7 May 2019

The sense of an ending

My Mirror column:

In honour of Satyajit Ray's 98
th birthday last week, here's a look back at one of his least-watched but loveliest films: Kanchenjungha (1962).




Born on May 2, 1921, Satyajit Ray burst upon the scene with Pather Panchali in 1955. But his first original screenplay was for Kanchenjungha (1962). Apparently written by Ray in ten days at Darjeeling's Windamere Hotel, Kanchenjungha is a glancing, elliptical sort of film. I remember first watching it as a pre-teen and coming away unsure of what had just unfolded. Like the elusive snow-capped Himalayan peak for which it is named, Kanchenjungha does not reveal itself at first glance.

What action there is in it is hedged around with conversation. Quite often, conversation is the action. And yet this is simultaneously a film full of moments of quiet, of letting the visual speak.

A lot of that visuality comes from the setting: the still-colonial hill station of Darjeeling, where a well-off Bengali family is on the last day of their vacation. We learn from the suited, cigar-smoking patriarch Indranath that they have been there seventeen days — a time that speaks both of the length of holidays in the 1960s, and of the leisure this family enjoys. 

But the mood is not leisurely. What there is instead is a sense of expectation, of things preparing to come to a head. The ornithologist uncle is searching for an as-yet-unseen bird; a suitor has hunted down a particular flower; the patriarch is eager for an unobstructed glimpse of the peak to round off the holiday properly. The sole grandchild, too, wants to wrench what she can from her last day in the hills. “I'm going to take many, many rounds [on the pony],” she announces. Even the little girl, otherwise oblivious of adult business, senses that time is running out. A highly eligible bachelor called Mr Banerjee is expected that day to propose to the family's younger daughter, Monisha. (It is part of Ray's brilliant detailing that no-one ever refers to Banerjee by his first name. N Viswanathan's character remains, despite all his sophistication, a hazy, distant outline – while his intended bride is so identified with her nickname, Moni, that another character in the film has to imagine her full name.)

Nineteen-year-old Moni is still at university, but her father Indranath has approved Banerjee, and since no one ever challenges Indranath, everyone assumes that the marriage will be fixed by day's end. Ray uses this prospect of wedding bells to cast into relief the lives of the other two couples: Monisha's parents Indranath and Labonyo, and her elder sister and brother-in-law Anima and Sankar. The older couple's relationship is a case of male obliviousness, even in the face of clear disquiet. Indranath asks his wife for her opinion, but it is clear that her only possible role is to support his decision. Labonyo (played by Karuna Banerjee, famously cast by Ray as Apu and Durga's mother Sarbajaya) has lived long enough with her husband to know when silence is the only option. With a man who is used to getting even smiles on demand, perhaps her best one. She sings her heart out, but cannot speak it.

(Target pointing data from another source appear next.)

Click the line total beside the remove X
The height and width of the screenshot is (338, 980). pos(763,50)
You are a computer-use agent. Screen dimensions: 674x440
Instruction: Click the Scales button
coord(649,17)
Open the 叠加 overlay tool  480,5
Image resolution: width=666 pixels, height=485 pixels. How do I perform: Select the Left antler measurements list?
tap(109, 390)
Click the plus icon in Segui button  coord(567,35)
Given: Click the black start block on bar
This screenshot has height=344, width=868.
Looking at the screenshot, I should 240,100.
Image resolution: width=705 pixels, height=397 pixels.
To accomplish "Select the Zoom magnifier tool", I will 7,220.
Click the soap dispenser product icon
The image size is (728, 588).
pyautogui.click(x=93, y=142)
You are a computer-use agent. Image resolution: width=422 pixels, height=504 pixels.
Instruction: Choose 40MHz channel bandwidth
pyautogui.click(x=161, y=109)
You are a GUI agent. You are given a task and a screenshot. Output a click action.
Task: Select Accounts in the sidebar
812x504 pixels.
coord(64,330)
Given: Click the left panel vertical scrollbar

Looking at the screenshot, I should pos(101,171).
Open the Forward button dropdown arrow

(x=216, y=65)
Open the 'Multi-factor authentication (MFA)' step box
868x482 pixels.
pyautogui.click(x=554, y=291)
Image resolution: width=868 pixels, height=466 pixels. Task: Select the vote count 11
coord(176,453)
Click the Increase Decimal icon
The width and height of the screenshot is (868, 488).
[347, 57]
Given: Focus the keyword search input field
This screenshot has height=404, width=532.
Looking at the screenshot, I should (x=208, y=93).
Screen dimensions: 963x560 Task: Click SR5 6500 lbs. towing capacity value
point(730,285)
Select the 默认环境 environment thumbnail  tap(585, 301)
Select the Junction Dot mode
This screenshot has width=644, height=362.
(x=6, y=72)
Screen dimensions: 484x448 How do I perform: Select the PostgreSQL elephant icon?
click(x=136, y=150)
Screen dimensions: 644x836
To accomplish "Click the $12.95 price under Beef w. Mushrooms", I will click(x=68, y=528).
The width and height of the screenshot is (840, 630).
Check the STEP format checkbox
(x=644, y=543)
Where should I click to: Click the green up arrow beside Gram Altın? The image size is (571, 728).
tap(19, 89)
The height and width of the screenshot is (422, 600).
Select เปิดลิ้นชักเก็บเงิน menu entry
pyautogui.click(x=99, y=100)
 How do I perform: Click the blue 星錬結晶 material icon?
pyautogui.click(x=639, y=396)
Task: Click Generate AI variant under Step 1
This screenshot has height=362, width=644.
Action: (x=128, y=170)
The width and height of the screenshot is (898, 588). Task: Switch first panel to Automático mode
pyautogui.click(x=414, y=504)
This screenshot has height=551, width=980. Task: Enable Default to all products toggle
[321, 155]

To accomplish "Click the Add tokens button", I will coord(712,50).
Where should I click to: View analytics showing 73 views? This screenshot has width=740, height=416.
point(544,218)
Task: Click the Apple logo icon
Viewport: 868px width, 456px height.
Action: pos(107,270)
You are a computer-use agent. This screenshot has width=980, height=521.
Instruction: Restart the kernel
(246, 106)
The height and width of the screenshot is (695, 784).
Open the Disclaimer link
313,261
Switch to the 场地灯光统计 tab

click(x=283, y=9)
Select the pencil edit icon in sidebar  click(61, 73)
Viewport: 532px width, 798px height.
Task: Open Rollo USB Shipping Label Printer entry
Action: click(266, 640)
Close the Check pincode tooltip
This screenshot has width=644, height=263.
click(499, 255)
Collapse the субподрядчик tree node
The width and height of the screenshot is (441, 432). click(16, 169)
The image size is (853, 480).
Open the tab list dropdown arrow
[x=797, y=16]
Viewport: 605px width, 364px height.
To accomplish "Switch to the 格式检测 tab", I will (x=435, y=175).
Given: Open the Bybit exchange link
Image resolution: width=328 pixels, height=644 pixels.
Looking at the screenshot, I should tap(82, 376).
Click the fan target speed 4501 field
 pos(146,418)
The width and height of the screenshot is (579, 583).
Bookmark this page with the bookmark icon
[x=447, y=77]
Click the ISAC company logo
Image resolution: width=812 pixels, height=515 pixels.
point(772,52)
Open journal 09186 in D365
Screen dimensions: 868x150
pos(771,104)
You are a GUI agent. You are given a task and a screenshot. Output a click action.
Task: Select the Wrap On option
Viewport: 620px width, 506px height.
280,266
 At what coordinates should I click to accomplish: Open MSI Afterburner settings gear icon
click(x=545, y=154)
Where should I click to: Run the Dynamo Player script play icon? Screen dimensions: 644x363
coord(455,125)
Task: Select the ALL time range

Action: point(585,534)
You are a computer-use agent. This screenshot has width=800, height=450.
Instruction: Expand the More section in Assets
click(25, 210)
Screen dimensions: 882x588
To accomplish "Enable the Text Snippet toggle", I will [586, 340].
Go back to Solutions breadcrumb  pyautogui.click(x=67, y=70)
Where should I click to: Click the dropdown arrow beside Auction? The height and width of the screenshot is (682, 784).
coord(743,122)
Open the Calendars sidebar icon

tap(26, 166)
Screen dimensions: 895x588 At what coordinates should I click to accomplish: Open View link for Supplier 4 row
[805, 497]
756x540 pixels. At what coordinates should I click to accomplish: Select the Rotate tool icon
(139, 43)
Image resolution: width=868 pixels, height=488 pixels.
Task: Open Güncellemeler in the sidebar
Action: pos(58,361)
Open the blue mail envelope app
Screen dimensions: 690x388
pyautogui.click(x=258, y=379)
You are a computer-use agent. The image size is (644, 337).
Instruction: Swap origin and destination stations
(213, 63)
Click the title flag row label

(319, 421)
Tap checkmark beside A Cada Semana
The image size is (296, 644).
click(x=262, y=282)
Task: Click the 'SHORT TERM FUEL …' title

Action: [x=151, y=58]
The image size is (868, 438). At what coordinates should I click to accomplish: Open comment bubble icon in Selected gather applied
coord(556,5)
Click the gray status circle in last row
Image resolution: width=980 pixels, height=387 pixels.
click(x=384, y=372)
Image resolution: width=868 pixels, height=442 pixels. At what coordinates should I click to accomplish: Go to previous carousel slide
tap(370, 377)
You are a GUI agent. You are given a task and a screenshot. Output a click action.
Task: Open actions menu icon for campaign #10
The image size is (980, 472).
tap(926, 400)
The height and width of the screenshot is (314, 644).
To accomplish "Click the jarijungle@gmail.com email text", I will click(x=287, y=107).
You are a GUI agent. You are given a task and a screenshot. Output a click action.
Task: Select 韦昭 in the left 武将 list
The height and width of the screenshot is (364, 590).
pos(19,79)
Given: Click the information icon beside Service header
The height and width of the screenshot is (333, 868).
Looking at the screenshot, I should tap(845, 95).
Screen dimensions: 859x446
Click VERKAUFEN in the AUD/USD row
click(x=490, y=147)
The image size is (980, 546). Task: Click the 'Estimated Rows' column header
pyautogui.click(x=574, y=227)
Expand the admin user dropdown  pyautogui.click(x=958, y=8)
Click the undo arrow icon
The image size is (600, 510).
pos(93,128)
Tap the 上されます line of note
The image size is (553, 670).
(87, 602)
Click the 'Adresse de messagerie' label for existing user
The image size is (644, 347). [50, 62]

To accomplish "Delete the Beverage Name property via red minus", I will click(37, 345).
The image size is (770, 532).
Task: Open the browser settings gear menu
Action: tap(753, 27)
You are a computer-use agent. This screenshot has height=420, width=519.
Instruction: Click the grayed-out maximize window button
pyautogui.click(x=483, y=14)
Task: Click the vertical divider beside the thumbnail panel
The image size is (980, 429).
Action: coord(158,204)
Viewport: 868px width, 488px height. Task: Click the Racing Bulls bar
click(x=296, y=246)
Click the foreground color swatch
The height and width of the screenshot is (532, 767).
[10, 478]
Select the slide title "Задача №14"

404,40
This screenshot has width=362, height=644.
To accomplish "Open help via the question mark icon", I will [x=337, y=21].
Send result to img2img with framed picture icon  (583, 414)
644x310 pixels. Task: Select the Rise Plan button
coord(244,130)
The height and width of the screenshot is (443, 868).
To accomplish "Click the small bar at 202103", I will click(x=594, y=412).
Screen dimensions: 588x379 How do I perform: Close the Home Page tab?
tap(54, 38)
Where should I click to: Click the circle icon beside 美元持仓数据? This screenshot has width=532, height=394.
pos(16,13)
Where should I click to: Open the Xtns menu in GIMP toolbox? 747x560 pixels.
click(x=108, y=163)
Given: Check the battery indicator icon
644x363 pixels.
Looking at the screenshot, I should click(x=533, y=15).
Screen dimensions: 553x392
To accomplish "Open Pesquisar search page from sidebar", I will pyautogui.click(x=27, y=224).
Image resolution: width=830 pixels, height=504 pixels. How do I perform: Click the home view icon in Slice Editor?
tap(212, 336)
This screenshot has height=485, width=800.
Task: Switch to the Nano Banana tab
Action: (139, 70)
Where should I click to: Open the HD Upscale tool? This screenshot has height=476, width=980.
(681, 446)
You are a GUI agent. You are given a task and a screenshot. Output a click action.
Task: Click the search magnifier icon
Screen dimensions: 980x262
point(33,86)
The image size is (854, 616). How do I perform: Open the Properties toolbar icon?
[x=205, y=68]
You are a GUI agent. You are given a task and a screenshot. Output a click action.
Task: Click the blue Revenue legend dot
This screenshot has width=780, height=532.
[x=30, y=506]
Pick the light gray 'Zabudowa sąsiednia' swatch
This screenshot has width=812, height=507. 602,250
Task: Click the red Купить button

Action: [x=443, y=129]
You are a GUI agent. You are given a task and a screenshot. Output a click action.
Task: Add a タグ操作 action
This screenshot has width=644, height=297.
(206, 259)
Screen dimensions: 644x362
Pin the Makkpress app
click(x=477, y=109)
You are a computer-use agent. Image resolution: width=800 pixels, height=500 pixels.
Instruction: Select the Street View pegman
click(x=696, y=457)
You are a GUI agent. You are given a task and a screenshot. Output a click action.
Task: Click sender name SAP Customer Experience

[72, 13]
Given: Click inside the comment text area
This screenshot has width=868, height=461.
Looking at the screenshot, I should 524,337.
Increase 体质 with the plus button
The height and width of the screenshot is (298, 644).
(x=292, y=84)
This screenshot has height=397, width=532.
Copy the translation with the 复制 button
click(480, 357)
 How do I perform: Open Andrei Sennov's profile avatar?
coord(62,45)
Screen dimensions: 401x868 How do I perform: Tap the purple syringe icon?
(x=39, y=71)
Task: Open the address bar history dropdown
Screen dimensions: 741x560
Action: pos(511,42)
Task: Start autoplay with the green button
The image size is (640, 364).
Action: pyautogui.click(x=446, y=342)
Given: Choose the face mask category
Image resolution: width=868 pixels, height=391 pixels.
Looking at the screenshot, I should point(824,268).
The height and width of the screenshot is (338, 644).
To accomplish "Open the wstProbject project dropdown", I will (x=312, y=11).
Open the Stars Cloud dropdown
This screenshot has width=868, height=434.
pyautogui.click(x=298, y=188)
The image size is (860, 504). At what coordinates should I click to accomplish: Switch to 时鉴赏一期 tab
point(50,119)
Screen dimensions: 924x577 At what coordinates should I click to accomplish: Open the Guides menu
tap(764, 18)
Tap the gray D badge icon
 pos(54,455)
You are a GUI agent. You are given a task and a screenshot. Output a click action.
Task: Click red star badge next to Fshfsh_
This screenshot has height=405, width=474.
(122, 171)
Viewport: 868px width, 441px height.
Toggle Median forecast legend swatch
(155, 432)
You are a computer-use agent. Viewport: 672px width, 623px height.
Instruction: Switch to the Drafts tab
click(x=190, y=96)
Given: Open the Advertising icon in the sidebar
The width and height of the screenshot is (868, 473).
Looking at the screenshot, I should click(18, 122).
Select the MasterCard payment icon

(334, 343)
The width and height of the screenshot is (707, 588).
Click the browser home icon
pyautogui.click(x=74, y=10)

At one level, this is a film about the hidden costs of arranged marriages – most often paid by women, but often also by men. Sankar is the example that the film offers of this: a man who feels that fate has dealt him an unlucky hand, a wife who doesn't love him. One of the earliest lines spoken in the film is Sankar's unsolicited advice to Moni: to not marry without love, and the film keeps us, till the end, on that path of possibility.
And yet, this is still Ray: he will not reject the social contract wholesale, even as he holds it up for us to peruse, gently suggesting that there might be some holes in the fabric. “Are you suggesting that all marital partnerships must be based on an exact match of qualities and interests between a man and a woman?” asks Banerjee pedantically. “No, that would be absurd,” snaps Moni, using the English word.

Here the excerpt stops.